Several risk factors for varicose veins have been identified: female gender, combined with obesity and pregnancy, occupations requiring standing for long periods, sedentary lifestyle, history of deep-vein thrombosis and family history. However, no specific gene variants related to a wide prevalence of varicosities in general population have been identified. Extracellular matrix composition, predominantly maintained by matrix metalloproteinases (MMPs), may affect the vein-wall structure, which may lead to dilation of vessels and cause varicosities.

AIMS

MMP-1 (tissue collagenase I) and MMP-3 (stromelysin I) expression was found to be raised in varicose veins compared with normal vessels.
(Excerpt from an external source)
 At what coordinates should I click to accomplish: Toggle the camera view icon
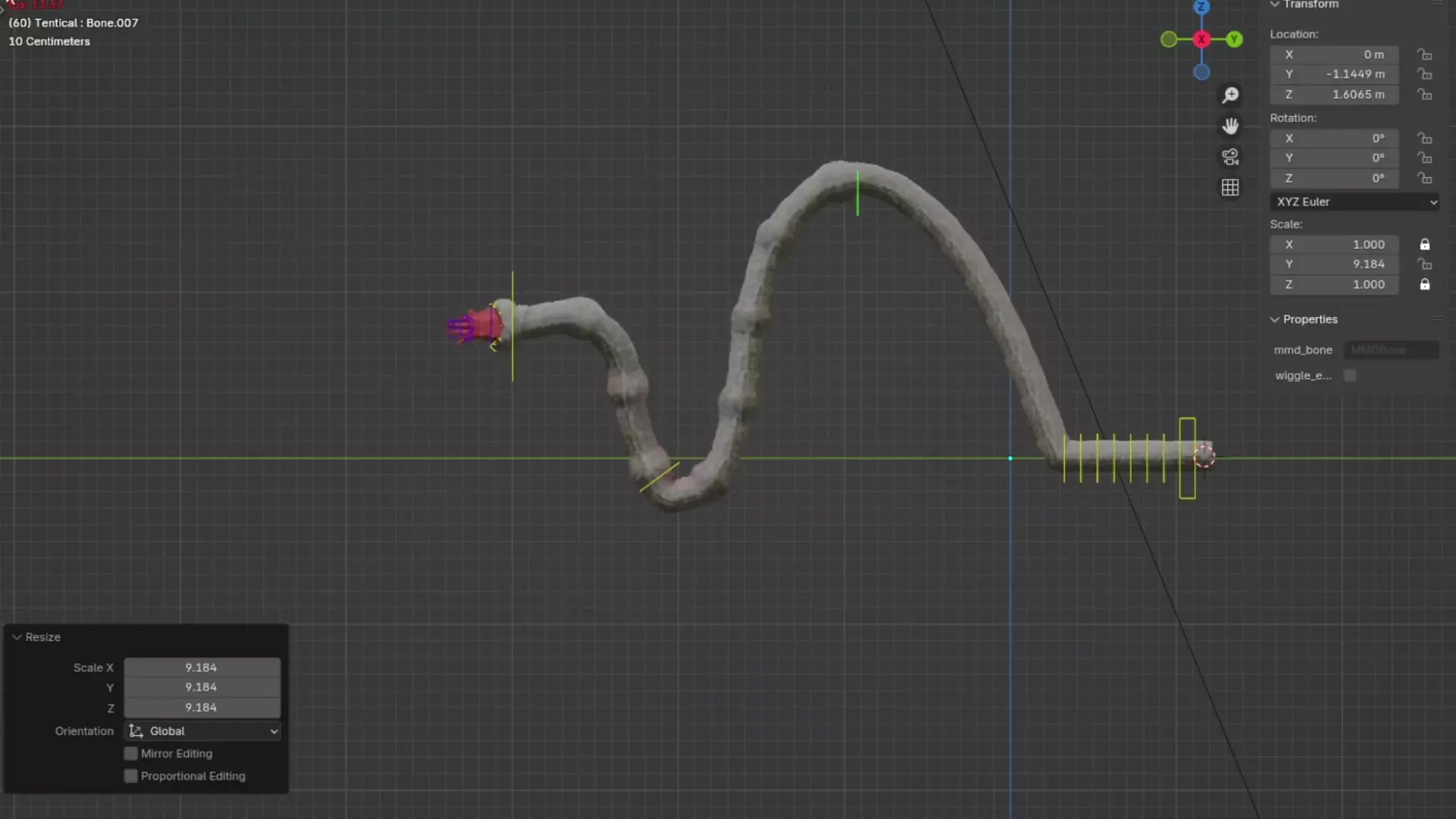[x=1230, y=157]
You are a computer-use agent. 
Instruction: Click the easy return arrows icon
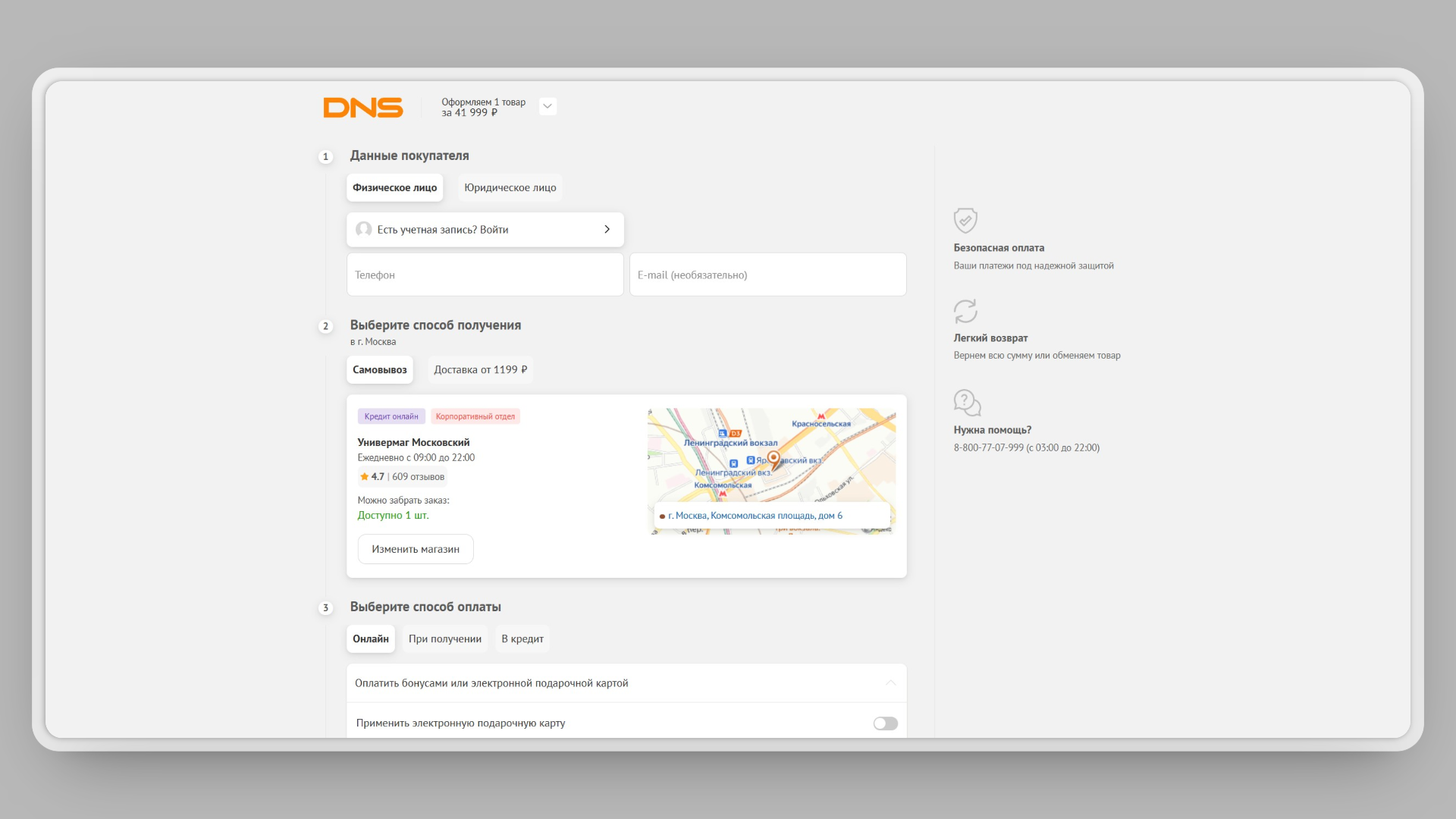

Therefore, a study was conducted to evaluate a potential association between MMP1 and MMP3 promoter polymorphisms and a risk of varicose veins.

METHODS

Genotyping for the presence of the polymorphisms -1607dupG (rs1799750) in MMP1 and -1171dupA (rs3025058) in the MMP3 promoter region was performed using PCR and restriction-fragment length polymorphism assays in a group of 109 patients diagnosed with varicose veins and 112 healthy controls.

RESULTS

The frequencies of the MMP1 and MMP3 alleles (minor allele frequency 0.440 in patients vs. 0.451 in the controls for MMP1-1607G and 0.514 vs. 0.469 for MMP3-1171dupA, respectively) and of genotypes did not differ significantly between patients and controls.

CONCLUSIONS

The MMP1-1607dupG and MMP3-1171dupA promoter polymorphisms are not valuable markers of susceptibility for varicose veins.